What We Deserve may not be as gripping as previous episodes, but it makes up for it with action. We’ve seen Michonne have to deal with the dead and the living in equal bouts of intensity and the final showdown sees you have to deal with both in abundance. It’s great how player choice is implemented in one particular scene: you’re trying to negotiate a deal with Norma in a heated situation, and as things go south it’s up to you to keep your head. I hadn’t seen this kind of dynamic in the previous episodes so it was refreshing to be given a chance to show your mettle in a rapidly deteriorating situation.

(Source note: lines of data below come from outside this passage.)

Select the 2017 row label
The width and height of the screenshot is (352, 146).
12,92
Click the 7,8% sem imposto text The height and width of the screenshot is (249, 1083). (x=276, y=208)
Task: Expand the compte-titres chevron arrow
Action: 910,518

There is some great character interaction, especially between Michonne and Sam and her siblings. If you remember, Sam has seen her brother and her father die, all whilst facing her own death as well. As a mother herself, Michonne struggles intrinsically to show compassion for this family, but manages to despite everything she’s going through herself. There is a really sweet moment where you speak with Sam’s youngest brother Alex, and by choosing the right dialogue options, you can provide some much needed comfort.
The quality of acting here is superb. The level of emotion the characters provide is astounding, and the majority of the cast have such a natural ability. Alex and James are really good in What We Deserve, especially when child actors tend to be a little wooden. The scene in Alex’s fortress is particularly moving and James and Michonne’s interaction over choosing to have a gun or not is a particular highlight. In the end of episode two, I battered Randall’s skull with a wrench, so unfortunately he isn’t in the episode (as he has been anyway), but his sister Norma is and she does a fantastic job of flitting between desperation and power.
The star of the episode (and the series) is undoubtedly Michonne. Sam Wiley is just as excellent as she has been from the start and with the constant hallucinations and freak outs becoming more frequent in What We Deserve, Michonne is falling apart. We all know her as a strong and focused character, but her emotions are tearing her apart and Sam makes us feel such empathy for her. It’s a great dynamic seeing her try to right the wrongs of her daughters by protecting the children left alone after the deaths of their parents, and her love of these characters is the main reason she keeps on fighting.
There are quite a few technical concerns in What We Deserve, such as framerate issues and gruelling loading times. I hadn’t noticed it before, but the wait between some scenes was awful, reaching almost two minutes at times. It broke up the tension and caused a little frustration for me, especially as I just wanted to see what was going to happen with Michonne and her fellow survivors.
I really enjoyed The Walking Dead: Michonne and I’m happy Telltale Games decided to explore one of the comic’s best characters, but I felt the final episode lacked some of the series’ greatness. It is in no way a bad episode, but the absence of any real important choices and lack of surprises helps to make What We Deserve the weakest of the three episodes.
Superb acting, especially the children.
Tense showdown scene.
Bad loading times.
Choices aren’t as impactful as before.